Transport currently accounts for about a third of all climate emissions in Europe. Without significant measures, transport will be the largest source of climate gas emissions by 2030. It is expected that passenger and freight transport will grow by more than 40% and 60%, respectively, by 2050.
With the COVID-19 pandemic, massive shifts in transport patterns are occurring overnight, intensifying transport related challenges in cities.
MOVE21 connects urban systems in an integrated approach and address both goods and passenger transport. The aim is to improve efficiency, capacity utilization of existing vehicles and transport related infrastructure, accessibility and innovation capacity in urban transport. As a welcome side effect, cities become better equipped to handle rapid changes in transport patterns due to unforeseen events such as pandemics.

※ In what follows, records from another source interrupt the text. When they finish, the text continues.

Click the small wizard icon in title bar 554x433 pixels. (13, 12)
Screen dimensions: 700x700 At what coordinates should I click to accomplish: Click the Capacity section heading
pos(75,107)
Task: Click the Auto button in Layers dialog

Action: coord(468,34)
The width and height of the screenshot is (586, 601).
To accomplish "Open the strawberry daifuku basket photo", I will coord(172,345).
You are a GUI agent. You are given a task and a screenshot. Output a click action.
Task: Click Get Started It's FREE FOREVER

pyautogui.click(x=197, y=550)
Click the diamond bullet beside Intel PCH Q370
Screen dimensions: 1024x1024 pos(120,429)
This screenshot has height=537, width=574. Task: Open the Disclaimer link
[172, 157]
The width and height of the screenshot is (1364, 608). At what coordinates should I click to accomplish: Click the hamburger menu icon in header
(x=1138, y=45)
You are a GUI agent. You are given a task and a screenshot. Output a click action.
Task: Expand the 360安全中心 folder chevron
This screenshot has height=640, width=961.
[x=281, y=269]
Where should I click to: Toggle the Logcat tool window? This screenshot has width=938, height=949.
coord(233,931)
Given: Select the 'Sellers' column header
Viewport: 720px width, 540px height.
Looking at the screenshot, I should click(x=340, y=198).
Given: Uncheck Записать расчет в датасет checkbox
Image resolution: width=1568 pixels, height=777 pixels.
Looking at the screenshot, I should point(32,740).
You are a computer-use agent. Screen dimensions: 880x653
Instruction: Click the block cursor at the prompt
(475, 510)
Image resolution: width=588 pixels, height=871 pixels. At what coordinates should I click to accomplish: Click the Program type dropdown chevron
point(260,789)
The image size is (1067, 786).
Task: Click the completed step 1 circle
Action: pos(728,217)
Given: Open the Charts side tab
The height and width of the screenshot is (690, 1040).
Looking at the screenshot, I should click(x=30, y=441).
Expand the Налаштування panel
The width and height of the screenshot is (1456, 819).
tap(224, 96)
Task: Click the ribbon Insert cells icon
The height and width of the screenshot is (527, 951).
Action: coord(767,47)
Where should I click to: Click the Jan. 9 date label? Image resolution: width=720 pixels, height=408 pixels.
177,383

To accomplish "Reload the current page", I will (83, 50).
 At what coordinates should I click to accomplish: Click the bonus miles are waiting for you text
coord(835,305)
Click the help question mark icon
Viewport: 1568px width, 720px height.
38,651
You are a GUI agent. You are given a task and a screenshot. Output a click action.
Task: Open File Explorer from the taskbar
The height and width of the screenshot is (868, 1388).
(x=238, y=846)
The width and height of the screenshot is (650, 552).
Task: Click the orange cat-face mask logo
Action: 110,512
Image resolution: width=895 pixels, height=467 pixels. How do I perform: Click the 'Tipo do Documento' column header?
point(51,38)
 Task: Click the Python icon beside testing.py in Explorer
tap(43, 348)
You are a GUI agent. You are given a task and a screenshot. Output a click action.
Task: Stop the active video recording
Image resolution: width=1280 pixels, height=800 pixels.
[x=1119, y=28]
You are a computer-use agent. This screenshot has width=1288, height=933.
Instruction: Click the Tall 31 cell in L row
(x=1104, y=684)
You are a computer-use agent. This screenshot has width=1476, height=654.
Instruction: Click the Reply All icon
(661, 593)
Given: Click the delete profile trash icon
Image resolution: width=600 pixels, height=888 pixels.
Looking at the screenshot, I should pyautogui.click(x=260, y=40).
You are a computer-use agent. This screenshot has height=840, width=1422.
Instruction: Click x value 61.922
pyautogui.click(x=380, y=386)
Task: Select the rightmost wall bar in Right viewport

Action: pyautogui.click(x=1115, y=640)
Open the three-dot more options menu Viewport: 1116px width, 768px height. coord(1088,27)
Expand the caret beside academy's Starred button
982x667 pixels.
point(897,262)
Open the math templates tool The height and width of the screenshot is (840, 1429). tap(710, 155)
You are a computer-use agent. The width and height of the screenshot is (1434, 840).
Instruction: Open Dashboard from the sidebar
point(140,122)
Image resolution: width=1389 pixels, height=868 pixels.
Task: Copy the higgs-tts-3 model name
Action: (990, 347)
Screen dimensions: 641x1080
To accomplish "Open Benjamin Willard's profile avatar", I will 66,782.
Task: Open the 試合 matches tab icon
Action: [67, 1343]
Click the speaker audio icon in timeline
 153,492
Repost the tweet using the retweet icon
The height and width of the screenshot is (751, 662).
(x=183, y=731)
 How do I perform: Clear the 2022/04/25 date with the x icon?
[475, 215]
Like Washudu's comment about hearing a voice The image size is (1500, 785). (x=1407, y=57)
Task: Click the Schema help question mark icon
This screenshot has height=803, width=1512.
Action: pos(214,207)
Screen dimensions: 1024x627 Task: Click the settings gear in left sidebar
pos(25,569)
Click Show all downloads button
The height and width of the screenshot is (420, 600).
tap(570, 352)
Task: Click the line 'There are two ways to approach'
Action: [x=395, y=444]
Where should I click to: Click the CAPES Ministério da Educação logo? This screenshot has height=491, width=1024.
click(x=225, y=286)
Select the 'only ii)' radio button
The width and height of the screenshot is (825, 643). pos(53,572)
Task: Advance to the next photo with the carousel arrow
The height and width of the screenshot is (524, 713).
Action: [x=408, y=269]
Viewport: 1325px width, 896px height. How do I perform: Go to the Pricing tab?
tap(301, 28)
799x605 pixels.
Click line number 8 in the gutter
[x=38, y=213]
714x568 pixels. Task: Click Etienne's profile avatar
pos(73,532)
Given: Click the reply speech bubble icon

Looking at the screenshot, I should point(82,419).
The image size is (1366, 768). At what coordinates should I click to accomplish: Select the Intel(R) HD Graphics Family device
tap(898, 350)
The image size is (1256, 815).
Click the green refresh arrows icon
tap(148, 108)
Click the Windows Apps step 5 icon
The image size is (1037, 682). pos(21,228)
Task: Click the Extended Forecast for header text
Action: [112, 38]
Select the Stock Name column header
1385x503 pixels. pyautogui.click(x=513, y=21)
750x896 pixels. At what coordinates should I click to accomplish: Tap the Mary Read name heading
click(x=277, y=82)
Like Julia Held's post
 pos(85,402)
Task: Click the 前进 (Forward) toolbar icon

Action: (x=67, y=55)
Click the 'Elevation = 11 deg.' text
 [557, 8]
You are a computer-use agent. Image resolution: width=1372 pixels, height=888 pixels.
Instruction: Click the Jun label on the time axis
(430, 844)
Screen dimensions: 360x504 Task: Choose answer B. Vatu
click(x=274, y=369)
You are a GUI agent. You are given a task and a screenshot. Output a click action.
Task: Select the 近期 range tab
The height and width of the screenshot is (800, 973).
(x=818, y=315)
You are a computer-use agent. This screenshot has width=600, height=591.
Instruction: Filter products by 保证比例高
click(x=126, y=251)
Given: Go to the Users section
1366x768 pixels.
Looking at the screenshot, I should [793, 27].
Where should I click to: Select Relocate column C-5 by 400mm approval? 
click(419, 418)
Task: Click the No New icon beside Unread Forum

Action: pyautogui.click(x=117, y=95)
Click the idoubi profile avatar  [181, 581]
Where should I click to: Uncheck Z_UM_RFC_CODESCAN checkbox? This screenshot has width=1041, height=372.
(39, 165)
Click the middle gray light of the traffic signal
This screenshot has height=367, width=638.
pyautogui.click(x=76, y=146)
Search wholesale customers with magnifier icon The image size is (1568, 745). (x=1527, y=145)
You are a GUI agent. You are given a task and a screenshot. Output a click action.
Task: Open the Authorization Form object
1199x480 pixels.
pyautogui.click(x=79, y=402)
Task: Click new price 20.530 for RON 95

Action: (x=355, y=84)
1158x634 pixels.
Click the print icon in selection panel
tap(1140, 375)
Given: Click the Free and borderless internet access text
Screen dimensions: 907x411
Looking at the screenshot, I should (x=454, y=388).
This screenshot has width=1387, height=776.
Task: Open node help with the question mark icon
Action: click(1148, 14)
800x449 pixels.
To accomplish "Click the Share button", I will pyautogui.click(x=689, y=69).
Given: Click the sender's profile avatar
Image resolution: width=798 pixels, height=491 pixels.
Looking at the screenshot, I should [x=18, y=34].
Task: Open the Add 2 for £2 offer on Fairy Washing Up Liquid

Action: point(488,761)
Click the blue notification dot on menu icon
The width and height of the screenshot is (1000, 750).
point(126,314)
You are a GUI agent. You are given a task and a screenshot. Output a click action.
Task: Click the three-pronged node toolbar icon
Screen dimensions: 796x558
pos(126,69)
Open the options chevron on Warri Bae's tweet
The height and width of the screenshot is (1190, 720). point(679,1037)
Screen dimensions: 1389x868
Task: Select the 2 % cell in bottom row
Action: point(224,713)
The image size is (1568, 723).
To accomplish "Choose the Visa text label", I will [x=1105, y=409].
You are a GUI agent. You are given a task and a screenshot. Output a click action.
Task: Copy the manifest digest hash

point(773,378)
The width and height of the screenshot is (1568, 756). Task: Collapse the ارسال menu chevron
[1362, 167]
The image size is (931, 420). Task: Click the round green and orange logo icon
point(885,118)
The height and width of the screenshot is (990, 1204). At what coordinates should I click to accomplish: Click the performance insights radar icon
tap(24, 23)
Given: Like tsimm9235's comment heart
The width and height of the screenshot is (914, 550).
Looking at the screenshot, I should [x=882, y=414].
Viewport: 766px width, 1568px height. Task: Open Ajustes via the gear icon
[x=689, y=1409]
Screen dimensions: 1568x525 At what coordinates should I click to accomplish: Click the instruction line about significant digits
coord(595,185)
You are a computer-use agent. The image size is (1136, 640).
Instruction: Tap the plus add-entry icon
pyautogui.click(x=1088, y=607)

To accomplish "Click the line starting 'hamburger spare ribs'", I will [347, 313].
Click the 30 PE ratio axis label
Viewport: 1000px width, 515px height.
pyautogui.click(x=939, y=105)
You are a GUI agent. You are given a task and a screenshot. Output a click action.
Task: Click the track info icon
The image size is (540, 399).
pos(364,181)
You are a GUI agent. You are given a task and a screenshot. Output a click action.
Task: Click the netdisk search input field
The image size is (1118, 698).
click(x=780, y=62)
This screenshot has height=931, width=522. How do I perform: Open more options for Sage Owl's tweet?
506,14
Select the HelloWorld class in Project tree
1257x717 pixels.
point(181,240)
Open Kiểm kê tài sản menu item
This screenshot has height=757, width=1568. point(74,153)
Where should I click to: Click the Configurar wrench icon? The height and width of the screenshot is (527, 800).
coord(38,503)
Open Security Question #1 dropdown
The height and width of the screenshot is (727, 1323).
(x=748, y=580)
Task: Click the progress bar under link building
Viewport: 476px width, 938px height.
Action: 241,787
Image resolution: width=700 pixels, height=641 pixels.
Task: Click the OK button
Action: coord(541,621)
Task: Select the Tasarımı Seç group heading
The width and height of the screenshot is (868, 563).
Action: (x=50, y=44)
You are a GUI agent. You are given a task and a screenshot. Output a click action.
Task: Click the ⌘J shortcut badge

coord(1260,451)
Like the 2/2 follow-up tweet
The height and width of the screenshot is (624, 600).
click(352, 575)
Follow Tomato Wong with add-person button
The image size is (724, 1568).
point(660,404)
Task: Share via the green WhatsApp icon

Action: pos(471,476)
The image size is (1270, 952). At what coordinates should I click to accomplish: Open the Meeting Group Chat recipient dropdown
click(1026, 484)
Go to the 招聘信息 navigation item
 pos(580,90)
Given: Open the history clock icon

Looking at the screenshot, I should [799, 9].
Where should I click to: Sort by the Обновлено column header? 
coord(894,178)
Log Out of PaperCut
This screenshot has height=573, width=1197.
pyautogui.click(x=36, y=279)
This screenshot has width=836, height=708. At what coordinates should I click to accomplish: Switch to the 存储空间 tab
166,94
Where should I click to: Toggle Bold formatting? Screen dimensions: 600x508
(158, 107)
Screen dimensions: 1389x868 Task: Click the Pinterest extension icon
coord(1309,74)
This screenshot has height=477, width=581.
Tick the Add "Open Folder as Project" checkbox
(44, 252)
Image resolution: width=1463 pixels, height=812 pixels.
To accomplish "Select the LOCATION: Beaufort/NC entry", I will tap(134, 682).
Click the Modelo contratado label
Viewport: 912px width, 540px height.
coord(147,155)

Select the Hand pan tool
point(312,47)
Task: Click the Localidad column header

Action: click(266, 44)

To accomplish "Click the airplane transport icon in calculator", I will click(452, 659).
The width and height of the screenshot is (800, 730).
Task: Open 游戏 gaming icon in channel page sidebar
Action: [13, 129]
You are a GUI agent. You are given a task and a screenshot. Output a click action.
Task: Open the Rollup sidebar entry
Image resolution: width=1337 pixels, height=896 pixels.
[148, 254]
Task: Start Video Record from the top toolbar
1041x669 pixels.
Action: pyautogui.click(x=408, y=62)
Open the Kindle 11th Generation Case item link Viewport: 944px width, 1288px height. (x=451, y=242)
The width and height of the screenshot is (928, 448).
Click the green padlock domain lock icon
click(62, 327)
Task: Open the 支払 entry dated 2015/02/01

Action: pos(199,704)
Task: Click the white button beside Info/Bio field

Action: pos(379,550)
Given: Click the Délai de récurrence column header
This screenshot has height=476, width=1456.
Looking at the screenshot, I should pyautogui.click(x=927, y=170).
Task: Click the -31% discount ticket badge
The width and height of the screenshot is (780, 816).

The idea of cities as testbeds is central to MOVE21, and the project comprises three Living Labs in Oslo, Gothenburg and Hamburg, together with three replicator cities: Munich, Bologna and Rome.
The project tests and upscales different solutions for passenger and goods transport in these six urban areas across Scandinavian-Mediterranean (Scan-Med) Corridor of the Trans-European Transport Network (TEN-T). The idea is to harness positive effects of new solutions, not only in the so-called urban nodes, but across the Scan-Med TEN-T corridor.
MOVE21 delivers new, close to market ready solutions that have been proven to work in different regulatory and governance settings. The cities are also committed to upscaling the most prominent solutions – which can range from new technological integrations or business models to new procurement and governance methods.